Keith Thomas in the LRB:

Advanced study and research are essential attributes of a university and some of that research will have vital social and industrial applications. But that is not its primary purpose, which is to enhance our knowledge and understanding, whether of the physical world or of human nature and all forms of human activity in the present and the past. For centuries, universities have existed to transmit and reinterpret the cultural and intellectual inheritance, and to provide a space where speculative thought can be freely pursued without regard to its financial value. In a free and democratic society it is essential that that space is preserved.

Yes, the model of the university has been a residuum of the middle ages, a feudal formation changed by its recontextualization in later capitalism. But now it is even later for capitalism. While I share the intent to resist the commodification of the university, I suspect we have to develop something new, rather than simply try to preserve the old frame for cultural transmission, transformation, and creation.

Then there's Brian Holmes on the financialization of the university, arguing that "most of US universities have become systemically corrupt --that is, captured by interest groups - in the course of the neoliberal period, essentially since the passage of the Bayh-Dohl act in 1980 which reengineered the conditions under which knowledge is patented and sold by the intellectual property departments"; and raising "questions about the "public" nature of education where undergraduate tuition pays for the administrative execs, real-estate deals, six-figure professors and corporate labs." Although

"in an era where the critique of public institutions is carried on by the corporate class, the point is not to destroy those institutions .... However, what has actually happened in the UC system and in many other cases . . . is not so much the destruction as the appropriation and remodeling of those formerly public institutions. The ground has already changed beneath our feet.
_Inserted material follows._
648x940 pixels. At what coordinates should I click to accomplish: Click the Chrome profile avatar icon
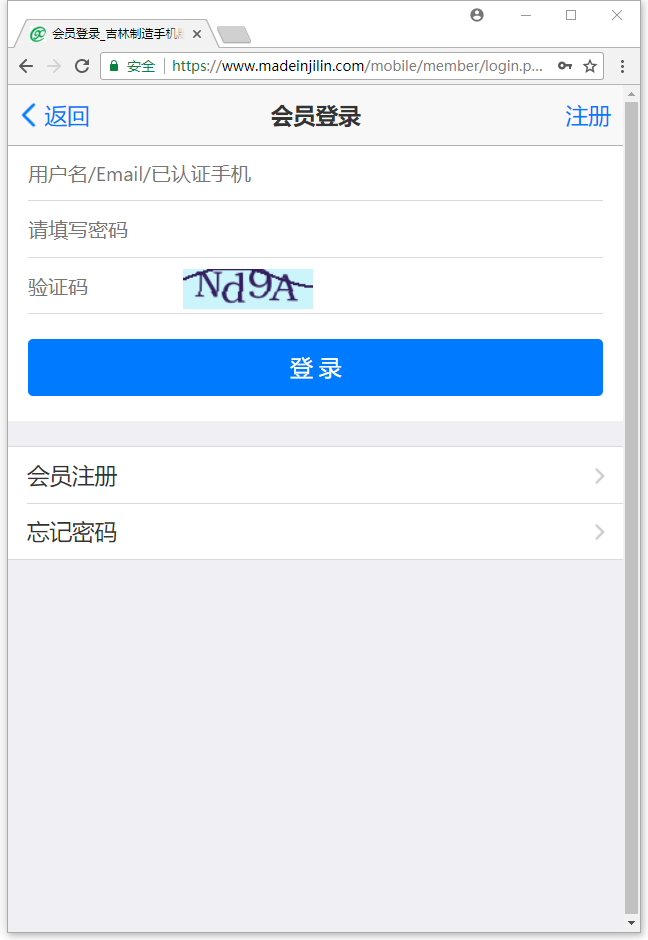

So to worry about whether we are losing the Enlightenment, at this point when the universities massively manufacture, not only neoliberal subjectivities but also neoliberal policy and technology, is . . . to be exactly the kind of humanist that the Frankfurt School thinkers would have excoriated for being unable to see that - how did Adorno put it? - "the whole is the untrue." "To defend the university as it is, means defending a highly advanced state of corruption."